Verifying Patching with PowerShell (Part 2 Microsoft Hotfixes)
In this second part we will look at querying for Microsoft Hotfixes against a given array of hosts. This Workflow will differ a bit as you will see from the one I showed in my previous post do to changes and improvements I was requested by a friend doing consulting at a client, he quickly modified the workflow in the previous post to use a list of IP Addresses and modified it to check for Internet Explorer versions so as to aid him in a risk assessment for a customer. On this one I took it a bit further and came with the following requirements:
- Take an array of either computer names or IP addresses instead of an object.
- Provide the ability of using alternate credentials for connecting to WMI on the remote hosts.
- Test each given hosts to see if port 135 TCP is open.
- Return an object with the patch information and a state of Installed or not Installed so as to be able to parse easier.
PowerShell provides 2 main ways to get patch information from a system:
- Get-Hotfix Commandlet
- Query to the Win32_QuickFixEngineering WMI class
In my testing Get-Hotfix when used inside of a workflow in PowerShell v3 tended to default to WinRM not allowing me to use DCOM as the method of communication. This became very annoying since not all customer environments will have WinRM running but are more than likely to allow DCOM RPC connection to their Windows Hosts. So I opted with the second option of using the Get-WMIObject to query the Class Win32_QuickFixEngineering . The command as the base for the workflow is rather simple:
Get-WmiObject -Class Win32_QuickFixEngineering -Filter "HotFixID='$($hid)'"
Where $hid holds the HotFix ID of the hotfix we want to test. With the Get-WMIObject cmdlet we can also give it the option of alternate credentials to use as well as a Computer Name to target.
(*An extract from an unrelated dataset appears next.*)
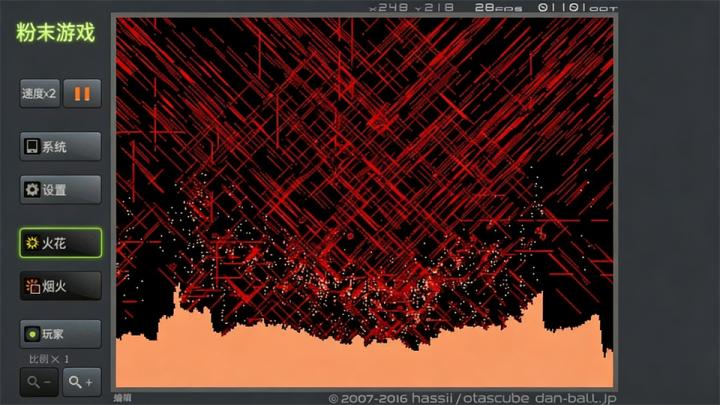This screenshot has width=720, height=405.
Task: Zoom in with the magnifier plus button
Action: (82, 382)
The logic for the workflow is a simple one, we go thru each computer in the computers array in parallel and for each we check for the hotfix id
Workflow Confirm-Hotfix {
[cmdletbinding()]
param(
[parameter(Mandatory=$true)]
[psobject[]]$Computers,
[parameter(Mandatory=$true)]
[string[]]$KB
......
foreach -parallel ($computer in $computers) {
InlineScript {
foreach ($hid in $using:KB){
......
}
}
}
}
When using workflows there are several restrictions that make working with them very different than working say with a function specially when it comes to how to set parameters, use of variables and that positional parameters can not be use. Also the cmdlets that can be use are limited. This is why you will see me using the $using variable to pass variables to the script block that is the InlineScript. The use of InlineScript relaxes many of the rules that are imposed inside the workflow.
My Next task is to test if TCP Port 135 is open and set a timeout so as to be able to test quickly if the host is up or not before attempting to connect with WMI, the main advantage of this are:
- Checks if the host is alive since most environments have firewalls on the PCs and servers that block ICMP Echo.
- Checks that the proper port for WMI is open and if it is blocked and reset is send by a firewall.
Workflow Confirm-Hotfix {
[cmdletbinding()]
param(
[parameter(Mandatory=$true)]
[psobject[]]$Computers,
[parameter(Mandatory=$true)]
[string[]]$KB
......
foreach -parallel ($computer in $computers) {
InlineScript {
$TCPclient = new-Object system.Net.Sockets.TcpClient
$Connection = $TCPclient.BeginConnect($using:computer,135,$null,$null)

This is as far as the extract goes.